Molto vicina a questa seconda definizione comune, è quella delle scienze sociali per le
quali il valore è un criterio simbolico, comune a una collettività, e quindi un riferimento
normativo per la morale di una società, da cui questa si lascia guidare dal momento che
rappresenta, di conseguenza, la meta ideale a cui essa aspira. In questo senso i valori si
distinguono dalle preferenze perché indicano ciò che è desiderabile e non ciò che è desiderato,
comportano cioè una dimensione normativa (Sciolla 2002).

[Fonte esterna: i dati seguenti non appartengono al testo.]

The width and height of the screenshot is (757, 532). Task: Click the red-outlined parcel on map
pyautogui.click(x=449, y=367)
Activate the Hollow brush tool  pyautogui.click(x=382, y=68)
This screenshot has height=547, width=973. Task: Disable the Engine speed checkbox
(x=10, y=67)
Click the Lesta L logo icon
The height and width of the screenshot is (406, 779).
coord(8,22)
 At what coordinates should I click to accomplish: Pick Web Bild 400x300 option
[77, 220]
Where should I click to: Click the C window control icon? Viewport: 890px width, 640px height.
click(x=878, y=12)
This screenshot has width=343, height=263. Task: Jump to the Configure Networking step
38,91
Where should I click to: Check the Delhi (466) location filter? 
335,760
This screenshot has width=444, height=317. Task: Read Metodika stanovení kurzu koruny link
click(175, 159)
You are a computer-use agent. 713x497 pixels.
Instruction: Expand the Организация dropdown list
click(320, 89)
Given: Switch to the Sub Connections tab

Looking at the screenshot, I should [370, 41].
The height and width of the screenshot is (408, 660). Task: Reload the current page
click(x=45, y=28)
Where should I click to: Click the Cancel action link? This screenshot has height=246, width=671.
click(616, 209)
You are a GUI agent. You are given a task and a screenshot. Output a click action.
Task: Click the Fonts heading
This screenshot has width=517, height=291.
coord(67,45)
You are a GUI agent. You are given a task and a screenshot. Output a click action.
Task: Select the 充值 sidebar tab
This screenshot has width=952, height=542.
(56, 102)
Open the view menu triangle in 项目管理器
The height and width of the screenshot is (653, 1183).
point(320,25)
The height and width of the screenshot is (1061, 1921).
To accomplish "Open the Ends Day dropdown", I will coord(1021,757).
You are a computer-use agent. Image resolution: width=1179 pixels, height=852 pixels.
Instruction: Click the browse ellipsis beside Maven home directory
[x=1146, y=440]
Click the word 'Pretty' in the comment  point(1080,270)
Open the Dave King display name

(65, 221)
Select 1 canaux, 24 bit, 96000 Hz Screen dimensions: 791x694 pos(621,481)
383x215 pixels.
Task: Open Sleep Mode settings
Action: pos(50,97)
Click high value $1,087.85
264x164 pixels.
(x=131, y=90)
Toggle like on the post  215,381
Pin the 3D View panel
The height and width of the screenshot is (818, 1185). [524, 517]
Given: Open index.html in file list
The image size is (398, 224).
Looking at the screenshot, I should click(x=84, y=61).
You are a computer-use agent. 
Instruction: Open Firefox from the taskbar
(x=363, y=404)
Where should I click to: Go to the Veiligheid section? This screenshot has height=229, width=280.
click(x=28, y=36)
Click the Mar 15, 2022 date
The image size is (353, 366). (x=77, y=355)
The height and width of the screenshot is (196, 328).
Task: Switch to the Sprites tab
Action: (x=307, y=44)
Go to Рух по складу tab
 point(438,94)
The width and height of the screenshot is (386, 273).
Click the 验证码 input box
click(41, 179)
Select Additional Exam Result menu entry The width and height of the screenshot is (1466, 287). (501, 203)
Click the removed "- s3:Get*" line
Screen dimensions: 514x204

Secondo la definizione elaborata dall‟antropologo Kluckhohn (1951): «un valore è una
concezione del desiderabile, esplicita o implicita, distintivo di un individuo o caratteristica di
un gruppo, che influenza l‟azione con la selezione fra modi, mezzi e fini disponibili» (Sciolla
2002, 64). Da tale definizione è possibile individuare tre dimensioni dei valori:
1) Dimensione affettiva, cioè ciò che è desiderabile per l‟uomo. Gli uomini sono legati a
livello affettivo e a livello di sentimenti ai valori, perché questo è ritenuto positivo al fine di
provocare in chi se ne allontana stati di pentimento, al di là di ciò che se ne possa ricavare.
2) Dimensione cognitiva, cioè la concezione che i valori danno della realtà. I valori, infatti,
si presentano all‟uomo sotto le sembianze di enunciati (es. “X è legittimo”) che possono
essere messi sotto analisi dalla ragione.
3) Dimensione selettiva, cioè la possibilità data dai valori all‟uomo di scegliere tra diverse
possibili azioni. I valori, infatti, hanno la funzione di orientare l‟agire sociale (Sciolla 2002).
I valori, inoltre, variano storicamente e geograficamente, perché sono strettamente
interconnessi alla realtà sociale. È stato anche dimostrato che tra culture diverse esistono
problemi comuni a cui equivalgono soluzioni possibili di numero finito (Smelser 2007).